By Juliet Wilson, Copy Editor
Most Huntington University students, including myself, didn’t attend Huntington North High School. We have all chosen, however, to live in the Huntington community while we pursue higher education. We’ve all invested in this community to some extent; some of us support local businesses, some of us find a church family here, some of us vote here, and some of us will choose to move here after graduation. In short, for some of us the city of Huntington has become home.
In our home, children are forced to breathe air that fails to meet state standards and has caused respiratory illnesses.
After enough high school students fell sick due to respiratory illnesses, two doctors contacted the Huntington County Department of Health to voice their concerns. The state became involved and conducted an air quality test on October 1st. Sure enough, the levels of carbon dioxide and humidity within the school were much higher than the state recommended levels in certain areas of the building, according to WPTA 21.
These conditions, especially combined with the leaking ceilings, contribute to the growth of mold. This can be a severe problem for students with asthma and allergies.

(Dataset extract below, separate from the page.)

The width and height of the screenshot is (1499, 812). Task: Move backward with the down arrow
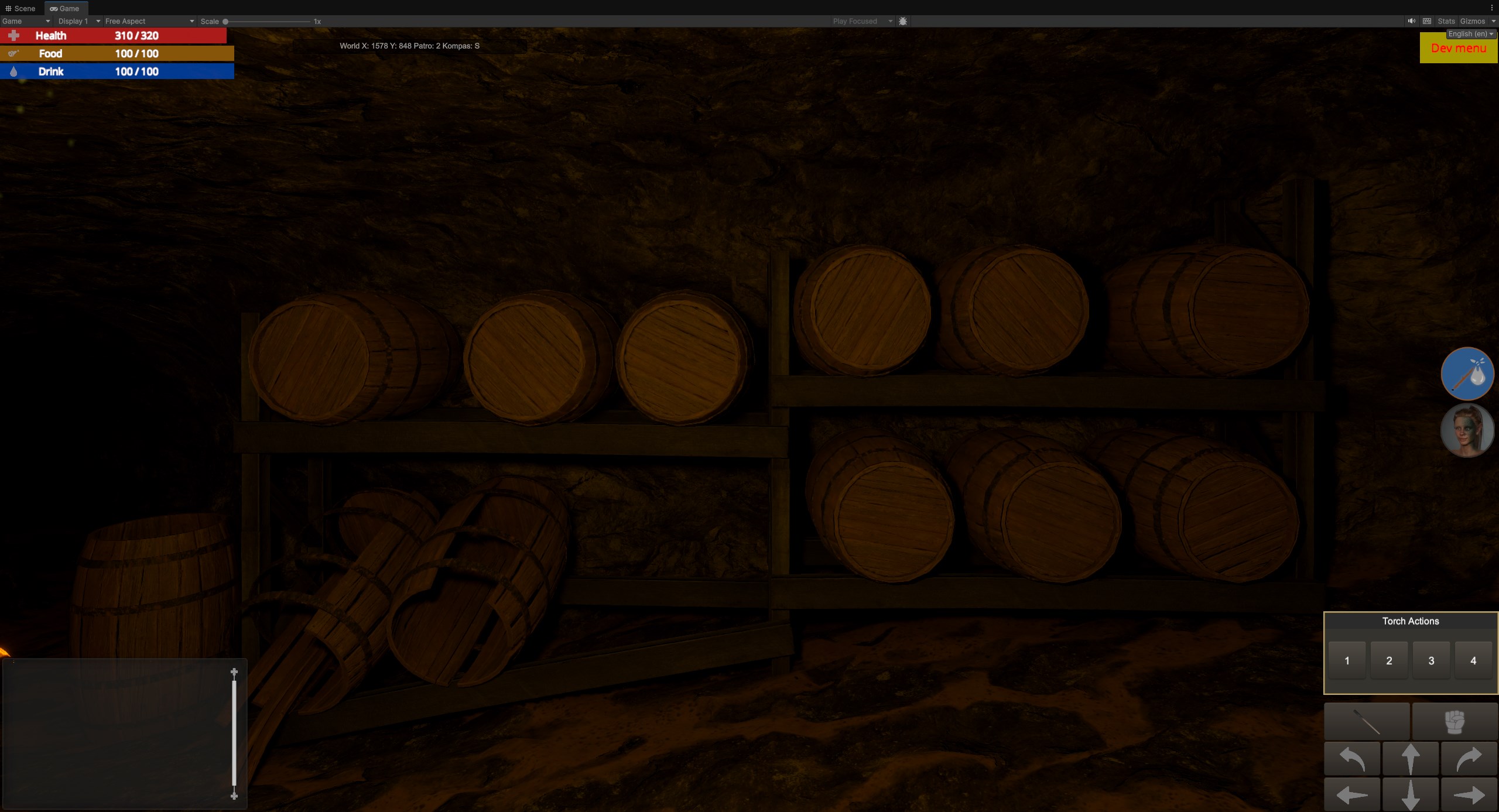(x=1410, y=795)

The high levels of carbon dioxide are problematic for every student — studies have shown that high levels of carbon dioxide negatively influence test scores.
In the recent election, Huntington voters had the opportunity to consider two school referendum questions on the ballot. If passed, these referendums would increase property taxes for eight years to pay for a new school building, with safe air.
Huntington voters rejected both referendums.
A more recent test of the air quality in the building was encouraging — there was improvement in the levels of carbon dioxide and humidity. Without any long-term fixes, however, it is difficult to be sure that another disaster will not happen. Although there is not currently a plan in place to fix the school, mayor elect Richard Strick stated in an interview that students need to have a “top-notch educational facility,” and that this is a priority.